Whatever the reason, the Shanghai Composite has seen a prolonged decline – losing 37.3% of its value since the beginning of 2011. It continues to underperform markets across Asia and – of the 54 international markets tracked by the Financial Times – only Russia and Venezuela have lower price-to-earnings values.
Such dreadful performance has not escaped the government’s attention. The China Securities Regulatory Commission, now run by former China Construction Bank chairman Guo Shuqing, has spent most of the year trying to restore confidence in the market via a wide range of measures, including allowing more foreign capital into local stock markets, as well as encouraging listed companies to pay out more in dividends.
More recently the CSRC has also been suggesting that companies reward shareholders with share buybacks and state-owned Baosteel Group has obliged with a Rmb5 billion buyback along these lines last week. China’s biggest steelmaker said it would buy one billion shares for up to Rmb5 a share, a 22% premium to the price on the day the deal was made public.
Baosteel stock (unsurprisingly) soared, finishing the day 10% higher (the maximum that a share price can increase during a single session). More companies are expected to conduct similar deals.
So will buybacks help to lift the morose mood? Perhaps not. “The market, which is mainly driven by economic expectations, is still under pressure,” Xiang Weida, chief analyst at Great Wall Securities told China Daily. The slowing economy has taken its toll on corporate profitability, making many companies less attractive to investors. In the first half of the year, corporate earnings in the MSCI China Index grew by just 2%, compared with 10% in the last half of 2011 and 29% in the six months before.

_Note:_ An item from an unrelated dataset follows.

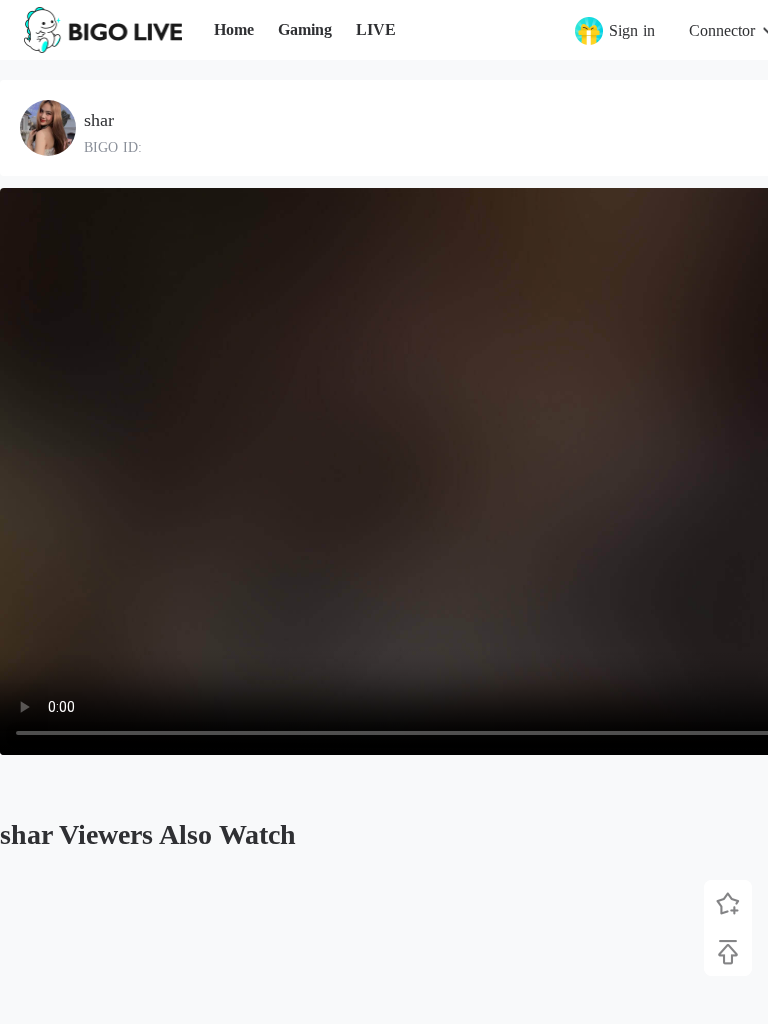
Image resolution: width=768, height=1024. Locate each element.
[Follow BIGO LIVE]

Still, some believe the worsening profit trend may have bottomed out. HSBC thinks that MSCI China companies will grow their earnings this year by 5%, for instance. The bank expects “earnings growth to stabilise and rebound, as policy easing measures filter through”.
The test is whether improved profitability can overcome the deeper lack of confidence currently haunting China’s stock markets.
In the meantime, investors are looking farther afield in search of returns. Aside from more established markets, the nascent bourse in Cambodia is also attracting Chinese capital, even though it has only one listed company – the Phnom Penh Water Resources Bureau. When the firm listed earlier this year, more than 100,000 of the shares on offer were snapped up by Chinese investors or people of Chinese descent.